* _PROBLEM DESCRIPTION_
Set down the complete data exactly as it appears below.

* _ENTRIES PROVIDED_
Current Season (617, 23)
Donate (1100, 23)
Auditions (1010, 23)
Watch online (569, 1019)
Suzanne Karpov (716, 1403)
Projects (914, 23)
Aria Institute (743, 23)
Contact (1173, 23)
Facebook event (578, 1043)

* _SOLUTION TO THE PROBLEM_
Current Season (617, 23)
Donate (1100, 23)
Auditions (1010, 23)
Watch online (569, 1019)
Suzanne Karpov (716, 1403)
Projects (914, 23)
Aria Institute (743, 23)
Contact (1173, 23)
Facebook event (578, 1043)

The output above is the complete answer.